# Burlap Sacks??!



## Eric Striffler (May 6, 2006)

Could someone tell me where I could find burlap sacks that would fit on someone's head like this?









(I made this picture for the local Spooky Walk's website.)

We want the chainsaw guy in our exhibit to look JUST like this. We can find everything except good burlap sakcs like this.

Is tehre any other material that would work like that? We're going for a Resident Evil 4 chainsaw guy look (for those of you who have played the game you KNOW how creepy the chainsaw guys are).

Thankssss!


----------



## Otaku (Dec 3, 2004)

Try a coffee roasting company. I found that Starbuck's will give you as many bags as you want for free if you pay the shipping.


----------



## Vlad (Aug 2, 2005)

You can buy burlap at home depot and make your own.


----------



## HalloweenRick (Nov 25, 2005)

Southern States. Just ask for empty feed bags


----------



## Bone Dancer (Oct 7, 2005)

Also try fabric stores or wal marts


----------



## roadkill (May 11, 2006)

In some areas where deer hunting is popular you can also find burlap feed corn sacks.

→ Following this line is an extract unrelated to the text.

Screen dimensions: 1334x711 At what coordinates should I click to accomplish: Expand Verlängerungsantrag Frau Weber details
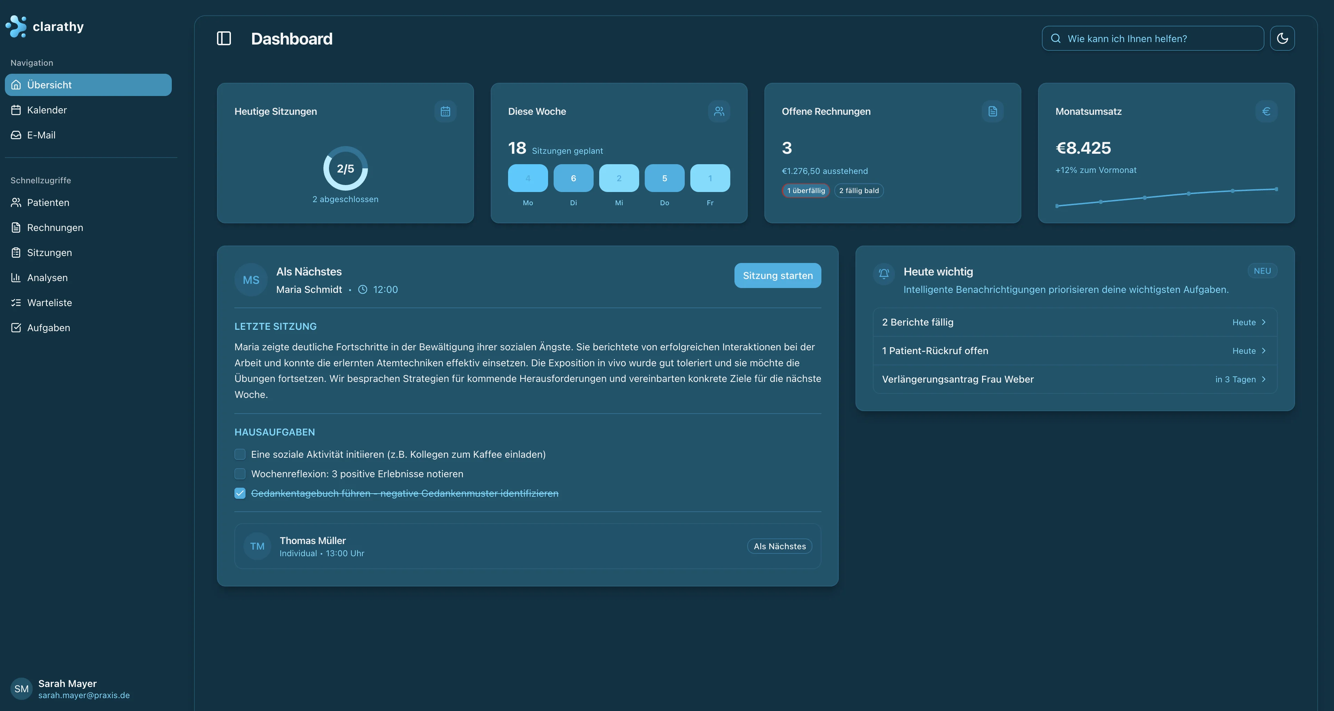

I have used the burlap landscaping stuff in rolls from HD and WallyWorld myself. Took about 2 minutes to cut and sew it up for my hangman.


----------



## mrklaw (Nov 11, 2005)

I buy my burlap at the fabric store. It's pretty cheap and they have a variety of colors. You would have to sew it up and distress it yourself though.


----------



## BobC (Aug 23, 2005)

*Burlap Sacks*

I always find burlap sacks for free behind my local farmers market these are pretty big but with alittle cutting, sewing and detail you can make it fit like a mask. This might also be alittle itchy for someone to wear for a long period of time I would sew some black cloth as a liner on the inside. Hope that helps Later. :jol:


----------



## DeathTouch (Sep 6, 2005)

I goto corn stands and they have them.


----------



## Eric Striffler (May 6, 2006)

Awesome.
I'll get over to Home Depot and seed if they have them, otherwise I'll try Starbucks I suppose or this little farm nearby.

Thanks!


----------